Weight at birth is a good indicator of a newborn’s chances of survival, growth, long-term health and psychological development. Low birth weight carries a range of grave health risks for children.
In the absence of proper care, low birth weight babies risk physical or mental delays or impairments in life. They also risk death if specialised care and support lack.
In Zimbabwe most maternity wards in rural and urban areas have incubators that are either not enough or have not been functioning.
In some cases, power cuts result in incubators also not being able to keep warm the preterm and underweight babies.
In the absence of incubators, Kangaroo Mother Care (KMC) has come in handy and proved efficient. It is cheap and readily available alterative to putting preterm and underweight babies in incubators.
With KMC, the preterm naked baby is put on the mother’s bare chest with skin-to-skin contact at birth or soon afterwards. This is an effective method to help mother-infant bonding, breastfeeding and keep infant warm as well as protect infant from stimulation and infection, according to the World Health Organisation (WHO).
To be discharged the babies have to first reach 2500 grams.
In KMC wards, the special section of the maternity wards, babies born too small for the world further stay with their mothers as they undergo KMC.
The success rate has been good.
For example, since inception of the programme at Mutare Provincial Hospital in April 2013 a total of 71 babies came through KMC, 87 in 2014, then 100 in 2015. Another 84 babies came in 2016, then some 82 in 2017 and 78 by November 2018.
With the emergence of the novel coronavirus 2019 (COVID-19) questions have been raised on the safety of KMC in the event a mother of a new born pre-term or underweight baby tests positive.
How safe is it for Covid-19 positive mothers of premature babies to do KMC since the process involves close contact?
Unicef Zimbabwe, responding to questions by The Herald, said in light of the current evidence, WHO has concluded that mothers with suspected or confirmed COVID-19 should not be separated from their infants.
“Mother-infant contact and holding enhances thermoregulation and other physiological outcomes, significantly reduces mortality and morbidity, and improves child and parental attachment.
“Overall, the recommendation to keep mothers and their children together is based on several important benefits that outweigh the potential (and likely mild) harms of COVID-19 transmission to the child,” said Unicef Zimbabwe.
Additionally, Unicef Zimbabwe says mothers should not be separated from their infants unless the mother is too sick to care for her baby.
“If the mother is unable to care for the infant another competent family caregiver should be identified.
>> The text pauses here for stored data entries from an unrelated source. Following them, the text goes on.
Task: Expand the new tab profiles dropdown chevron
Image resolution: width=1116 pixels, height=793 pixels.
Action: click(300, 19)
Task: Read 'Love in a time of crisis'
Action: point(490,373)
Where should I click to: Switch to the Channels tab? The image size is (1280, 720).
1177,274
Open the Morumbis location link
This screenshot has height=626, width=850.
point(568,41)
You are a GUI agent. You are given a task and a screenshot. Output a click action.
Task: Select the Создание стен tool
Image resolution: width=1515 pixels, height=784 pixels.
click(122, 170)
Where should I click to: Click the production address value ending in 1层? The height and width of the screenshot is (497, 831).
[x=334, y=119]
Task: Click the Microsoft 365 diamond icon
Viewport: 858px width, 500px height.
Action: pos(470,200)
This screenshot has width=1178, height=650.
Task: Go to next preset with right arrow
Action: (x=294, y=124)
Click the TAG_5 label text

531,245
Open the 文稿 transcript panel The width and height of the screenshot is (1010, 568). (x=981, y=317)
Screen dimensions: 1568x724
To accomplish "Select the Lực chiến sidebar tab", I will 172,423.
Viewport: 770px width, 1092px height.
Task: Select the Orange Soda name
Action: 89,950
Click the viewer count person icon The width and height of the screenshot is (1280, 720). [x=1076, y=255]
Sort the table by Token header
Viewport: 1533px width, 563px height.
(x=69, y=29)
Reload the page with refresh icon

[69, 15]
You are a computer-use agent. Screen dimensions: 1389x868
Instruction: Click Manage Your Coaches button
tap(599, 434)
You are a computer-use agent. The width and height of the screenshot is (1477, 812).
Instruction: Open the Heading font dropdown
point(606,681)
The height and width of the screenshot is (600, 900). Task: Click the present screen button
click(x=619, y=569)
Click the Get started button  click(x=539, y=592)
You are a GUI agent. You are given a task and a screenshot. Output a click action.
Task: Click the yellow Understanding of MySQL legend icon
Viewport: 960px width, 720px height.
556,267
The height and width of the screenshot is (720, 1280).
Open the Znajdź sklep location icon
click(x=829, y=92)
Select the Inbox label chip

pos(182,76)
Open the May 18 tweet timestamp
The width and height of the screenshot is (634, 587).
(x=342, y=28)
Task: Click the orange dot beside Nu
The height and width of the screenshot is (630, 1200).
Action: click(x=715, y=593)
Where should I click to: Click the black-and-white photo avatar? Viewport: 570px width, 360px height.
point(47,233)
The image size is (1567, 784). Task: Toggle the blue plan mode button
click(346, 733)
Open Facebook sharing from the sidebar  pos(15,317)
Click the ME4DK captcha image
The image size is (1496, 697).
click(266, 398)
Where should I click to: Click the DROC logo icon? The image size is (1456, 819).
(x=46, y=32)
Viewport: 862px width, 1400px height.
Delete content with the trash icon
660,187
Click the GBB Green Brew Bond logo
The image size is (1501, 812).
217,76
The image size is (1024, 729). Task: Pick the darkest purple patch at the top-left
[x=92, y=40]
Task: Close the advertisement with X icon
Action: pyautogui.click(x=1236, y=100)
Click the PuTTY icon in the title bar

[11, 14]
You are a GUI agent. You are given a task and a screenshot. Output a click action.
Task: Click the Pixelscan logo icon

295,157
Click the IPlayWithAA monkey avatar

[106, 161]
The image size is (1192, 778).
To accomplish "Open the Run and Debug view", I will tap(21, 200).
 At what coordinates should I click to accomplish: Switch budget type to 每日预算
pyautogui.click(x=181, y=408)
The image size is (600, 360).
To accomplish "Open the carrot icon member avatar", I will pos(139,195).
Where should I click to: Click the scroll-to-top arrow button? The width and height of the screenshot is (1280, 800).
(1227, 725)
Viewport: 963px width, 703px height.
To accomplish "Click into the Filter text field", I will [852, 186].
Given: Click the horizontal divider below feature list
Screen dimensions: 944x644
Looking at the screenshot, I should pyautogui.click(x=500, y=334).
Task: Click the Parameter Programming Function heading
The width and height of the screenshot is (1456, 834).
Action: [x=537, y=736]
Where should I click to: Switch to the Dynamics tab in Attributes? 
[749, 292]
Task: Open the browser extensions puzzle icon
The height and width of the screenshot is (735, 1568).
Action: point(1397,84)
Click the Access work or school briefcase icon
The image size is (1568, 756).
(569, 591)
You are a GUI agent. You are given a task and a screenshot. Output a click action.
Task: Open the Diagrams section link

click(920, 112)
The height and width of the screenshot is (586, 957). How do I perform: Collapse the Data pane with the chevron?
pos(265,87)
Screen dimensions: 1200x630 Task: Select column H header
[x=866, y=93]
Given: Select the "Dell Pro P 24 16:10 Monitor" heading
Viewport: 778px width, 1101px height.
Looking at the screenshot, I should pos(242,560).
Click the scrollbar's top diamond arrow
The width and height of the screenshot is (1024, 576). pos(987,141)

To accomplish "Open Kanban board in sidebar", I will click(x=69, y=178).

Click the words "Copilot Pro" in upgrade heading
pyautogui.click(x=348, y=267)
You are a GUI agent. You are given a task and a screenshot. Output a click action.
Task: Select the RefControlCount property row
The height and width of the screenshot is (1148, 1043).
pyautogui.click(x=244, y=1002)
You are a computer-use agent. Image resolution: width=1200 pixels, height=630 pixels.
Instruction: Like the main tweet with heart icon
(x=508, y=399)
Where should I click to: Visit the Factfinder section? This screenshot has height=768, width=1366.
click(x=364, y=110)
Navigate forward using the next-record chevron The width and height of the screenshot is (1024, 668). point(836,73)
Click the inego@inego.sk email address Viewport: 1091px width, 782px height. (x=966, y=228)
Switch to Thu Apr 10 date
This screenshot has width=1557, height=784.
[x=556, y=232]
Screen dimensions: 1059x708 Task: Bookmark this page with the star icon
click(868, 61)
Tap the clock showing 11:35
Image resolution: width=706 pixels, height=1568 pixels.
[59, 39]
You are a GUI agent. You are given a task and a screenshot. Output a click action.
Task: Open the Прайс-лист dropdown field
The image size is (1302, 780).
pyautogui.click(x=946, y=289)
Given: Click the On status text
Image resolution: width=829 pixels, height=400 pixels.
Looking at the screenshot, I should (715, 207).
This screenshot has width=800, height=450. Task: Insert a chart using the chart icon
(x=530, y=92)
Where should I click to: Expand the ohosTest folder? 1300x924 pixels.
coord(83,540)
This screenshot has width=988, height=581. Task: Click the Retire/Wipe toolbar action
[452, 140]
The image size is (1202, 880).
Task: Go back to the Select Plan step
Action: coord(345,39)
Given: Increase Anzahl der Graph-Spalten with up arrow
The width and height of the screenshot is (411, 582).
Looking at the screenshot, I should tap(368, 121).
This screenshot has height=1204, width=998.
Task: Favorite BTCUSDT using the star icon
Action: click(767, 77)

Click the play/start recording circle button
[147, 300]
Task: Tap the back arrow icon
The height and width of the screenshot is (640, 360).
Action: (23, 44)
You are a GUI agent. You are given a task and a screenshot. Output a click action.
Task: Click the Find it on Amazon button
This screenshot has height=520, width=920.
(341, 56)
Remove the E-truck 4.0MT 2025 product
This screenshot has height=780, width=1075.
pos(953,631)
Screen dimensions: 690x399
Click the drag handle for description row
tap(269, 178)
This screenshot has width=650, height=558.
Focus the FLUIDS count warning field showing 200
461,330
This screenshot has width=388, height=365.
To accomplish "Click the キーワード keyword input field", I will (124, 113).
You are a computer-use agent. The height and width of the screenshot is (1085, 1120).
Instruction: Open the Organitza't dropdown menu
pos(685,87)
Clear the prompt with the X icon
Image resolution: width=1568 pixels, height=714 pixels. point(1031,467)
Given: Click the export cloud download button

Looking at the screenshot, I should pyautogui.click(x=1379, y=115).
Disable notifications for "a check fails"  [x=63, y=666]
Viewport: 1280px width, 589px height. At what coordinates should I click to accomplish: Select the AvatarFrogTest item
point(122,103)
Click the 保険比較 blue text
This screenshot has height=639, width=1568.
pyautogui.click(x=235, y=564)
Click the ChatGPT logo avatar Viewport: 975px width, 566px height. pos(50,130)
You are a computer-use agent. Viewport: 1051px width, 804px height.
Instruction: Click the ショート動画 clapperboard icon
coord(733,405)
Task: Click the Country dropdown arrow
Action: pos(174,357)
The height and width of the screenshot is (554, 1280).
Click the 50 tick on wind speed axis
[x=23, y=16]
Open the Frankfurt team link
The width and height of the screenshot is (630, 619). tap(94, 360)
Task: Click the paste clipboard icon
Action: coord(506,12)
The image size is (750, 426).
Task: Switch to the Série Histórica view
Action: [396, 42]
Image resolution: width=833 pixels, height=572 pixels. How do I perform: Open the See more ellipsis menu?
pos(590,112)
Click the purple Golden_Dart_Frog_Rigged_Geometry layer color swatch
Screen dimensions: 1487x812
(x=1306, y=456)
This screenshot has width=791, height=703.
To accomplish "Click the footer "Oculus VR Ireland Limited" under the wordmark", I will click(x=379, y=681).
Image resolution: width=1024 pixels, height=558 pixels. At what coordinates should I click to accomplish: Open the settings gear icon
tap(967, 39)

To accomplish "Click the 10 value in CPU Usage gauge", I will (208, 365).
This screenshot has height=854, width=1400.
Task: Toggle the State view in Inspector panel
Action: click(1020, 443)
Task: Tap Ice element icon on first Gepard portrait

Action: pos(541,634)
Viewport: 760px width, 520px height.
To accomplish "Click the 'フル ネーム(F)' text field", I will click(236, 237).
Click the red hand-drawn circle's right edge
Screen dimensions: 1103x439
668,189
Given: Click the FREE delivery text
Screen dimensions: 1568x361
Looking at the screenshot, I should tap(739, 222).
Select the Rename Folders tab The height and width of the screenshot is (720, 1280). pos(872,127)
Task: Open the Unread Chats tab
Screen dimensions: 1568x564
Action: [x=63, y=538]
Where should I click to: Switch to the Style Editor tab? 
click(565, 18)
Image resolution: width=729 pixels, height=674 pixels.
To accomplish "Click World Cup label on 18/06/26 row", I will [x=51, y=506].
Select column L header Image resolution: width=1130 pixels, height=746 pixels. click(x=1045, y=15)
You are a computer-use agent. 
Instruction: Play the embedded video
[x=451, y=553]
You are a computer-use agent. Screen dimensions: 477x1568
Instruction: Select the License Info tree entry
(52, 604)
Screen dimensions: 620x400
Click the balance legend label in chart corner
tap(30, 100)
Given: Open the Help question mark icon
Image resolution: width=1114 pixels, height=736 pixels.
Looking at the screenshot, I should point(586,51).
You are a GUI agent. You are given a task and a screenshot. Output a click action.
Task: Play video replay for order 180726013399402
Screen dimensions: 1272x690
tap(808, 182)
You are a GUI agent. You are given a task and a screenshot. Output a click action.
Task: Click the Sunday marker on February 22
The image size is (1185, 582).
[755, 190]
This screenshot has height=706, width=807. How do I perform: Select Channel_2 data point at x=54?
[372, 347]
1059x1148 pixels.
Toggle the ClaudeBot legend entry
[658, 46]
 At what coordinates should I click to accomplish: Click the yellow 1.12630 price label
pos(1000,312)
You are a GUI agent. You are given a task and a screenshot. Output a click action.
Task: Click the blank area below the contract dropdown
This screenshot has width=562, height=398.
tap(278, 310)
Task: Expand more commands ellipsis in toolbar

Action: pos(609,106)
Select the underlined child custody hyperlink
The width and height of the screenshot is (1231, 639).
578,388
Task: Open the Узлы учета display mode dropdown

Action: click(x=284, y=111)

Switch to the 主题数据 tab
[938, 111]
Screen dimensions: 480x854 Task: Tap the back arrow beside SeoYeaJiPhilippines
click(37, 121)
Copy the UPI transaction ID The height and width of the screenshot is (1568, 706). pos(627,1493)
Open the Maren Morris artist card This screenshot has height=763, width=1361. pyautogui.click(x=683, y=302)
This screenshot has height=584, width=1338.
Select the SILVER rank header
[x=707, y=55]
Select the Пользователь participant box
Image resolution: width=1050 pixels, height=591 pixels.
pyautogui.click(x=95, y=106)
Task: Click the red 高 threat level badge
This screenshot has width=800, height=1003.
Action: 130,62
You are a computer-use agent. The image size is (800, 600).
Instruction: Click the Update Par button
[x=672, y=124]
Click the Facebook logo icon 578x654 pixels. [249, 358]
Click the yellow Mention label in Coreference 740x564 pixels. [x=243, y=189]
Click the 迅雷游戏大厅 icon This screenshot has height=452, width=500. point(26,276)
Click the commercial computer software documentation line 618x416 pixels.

Mother and infant should be enabled to remain together while rooming-in throughout the day and night and practice skin-to-skin contact, including kangaroo mother care, especially immediately after birth and during establishment of breastfeeding, irrespective of whether they or their infants have suspected or confirmed COVID-19 virus infection.”
In Zimbabwe one pregnant Covid-19 positive woman has delivered through a caesarean section.
This raises the question, what are the trends world over in terms of breastfeeding, KMC during the Covid-19 pandemic?
Unicef Zimbabwe adds that globally, relatively few cases have been reported of infants confirmed with Covid-19; those that have been reported experienced mild illness.
“Of 115 mother-child pairs from 17 articles where the mother is confirmed to be infected with Covid-19, 13 children had Covid-19 (4 breastfed, 5 formula-fed, 2 mix-fed, 2 unreported feeding practice).
“Twenty mothers had breastmilk samples tested for the presence of SARS-CoV-2 RNA particles by RT-PCR; 7 of them had children with Covid-19 (2 breastfed,1 formula fed, 2 mix-fed, 2 unreported)”
Unicef Zimbabwe adds that globally, of the 20 with breastmilk tested, 18 had negative results and two had positive results.
“One of the two mothers whose breastmilk sample was positive for SARS-CoV-2, had a mix-fed child who was not infected with Covid-19; the other one had a child with Covid-19 (feeding practice was not reported)”
Unicef Zimbabwe said breastfeeding recommendations consider not only the risks of infection of the infant with Covid-19, but also the risks of serious morbidity and mortality associated with not breastfeeding. In addition, the inappropriate use of breastmilk substitutes as well as the protective effects of skin-to-skin contact and KMC are also considered.
In Zimbabwe, the KMC programme is supported by the Health Development Fund (HDF), which is a multi-donor fund, that seeks to support the Government of Zimbabwe to provide equitable access to high quality health services for women and children. Managed by Unicef, HDF is funded by the European Union, the United Kingdom’s Department for International Development (DFID); the Irish Government’s Irish Aid; the Swedish Government and GAVI.